20/04/2013

Que le pasa a mi pulso

Que le pasa a mi pulso

QUE LE PASA HOY A MI PULSO

 Siempre se busca el máximo estado de forma y eso lleva consigo unas señales inequívocas de que vas por el buen camino. Pulsaciones que “las mueves” como quieres, dolor de piernas inexistente, rápida recuperación, bienestar emocional, facilidad para mover el desarrollo, etc. No será la primera vez que al final de un duro repecho comentas: Â¡Anda, si he subido como un tiro! Yo pensaba que iba con jodido! Ya verás que poco tardan las expresiones: Â¡Cómo vas! ¡Si ya se te ve lo fino que estás!,... etc.
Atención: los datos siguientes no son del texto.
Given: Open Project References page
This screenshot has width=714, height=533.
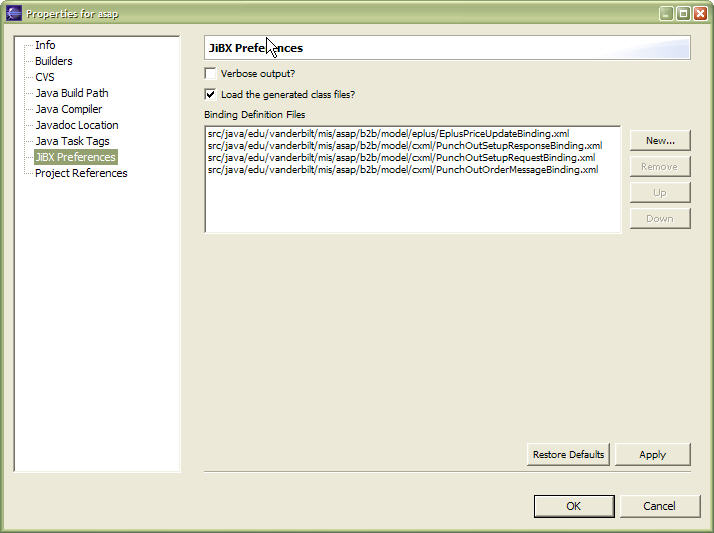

Debes tener presente que el pulso es una respuesta fisiológica de nuestro organismo. Muchas veces esas pulsaciones son indicativo, no sólo del entrenamiento, sino de la vida cotidiana, del trabajo, del stress, etc. Muchas veces, tu cabeza dice una cosa, tus piernas otra y tu corazón por llevar la contraria…otra. Por ejemplo, sales de casa con idea de hacer un entrenamiento intensivo pero compruebas que a pesar de no dolerte las piernas, tienes que apretar los dientes mucho más de lo habitual para alcanzar las pulsaciones señaladas. ¿Qué narices me pasa hoy?, te preguntarás.

Las pulsaciones cuando te despiertas.

 Deben mantenerse estables. Para que sea válida la medición, debes tomarlas tumbado sobre la cama, unos cinco minutos después de haberte despertado. Si tienes entre cinco y ocho pulsaciones por encima de las que sueles tener, no es cuestión de alarmarse.

 Las pulsaciones máximas.

 Genaralmente se alcanzan con mucha facilidad si no haces una buena adaptación cardiovascular. Si alcanzas las máximas con relativa facilidad, quiere decir que debes revisar tu entrenamiento y muy posiblemente estás excediendote con la intensidad cuando no debes hacerlo. Y es que según vayas superando fases de entrenamiento, tendrás mucha más dificultad para llegar al tope de pulsaciones y es muy posible que no vuelvas a ver las máximas en lo que queda de temporada.

 Las pulsaciones medias

 Con las pulsaciones medias que sacas al principio del plan y la misma media de pulsaciones pasados unos meses, la media de velocidad deberá ser mayor. Si en el primer mes hacías 15 km a 135 pulsaciones de media. Por ejemplo, en el tercer mes deberías hacer 18 km a la misma media de pulsaciones. Ello es indicativo de que la adaptación cardiovascular está siendo la adecuada. Además, cuando tengas salidas intensivas podrás mantenerte en un nivel de intensidad aeróbica durante mucho más tiempo y sin tanta sensación de fatiga como al principio.

Pulsaciones durante la recuperación:

 Una buena señal es que a nada que dejes de corre o pedalear, una bajada, un parón en el grupo, etc., verás que descienden las pulsaciones con mucha rapidez regresando a un ritmo normal.

 En determinadas ocasiones y especialmente en entrenamientos de larga duración o intensivos, en algunos casos, comprobarás que a pesar de bajar la intensidad, cuesta que descienda el ritmo cardiaco. Ello es la consecuencia del cansancio muscular y general, además de una posible pérdida de plasma a través del sudor que provoca que la sangre se espese y el corazón tenga que bombear más. Pero es normal que tu organismo se acostumbre al esfuerzo y en consecuencia tu corazón ira más desahogado y se recuperara mejor.

Mantener una buena alimentación e hidratarse correctamente son básicos para mantener un correcto bioritmo, pero lo más importante saber escuchar lo que nos dice el cuerpo durante una carrera, permanecer tranquilo y concentrado y si las sensaciones son buenas, disfrutar a tope de una fantástica jornada de montaña.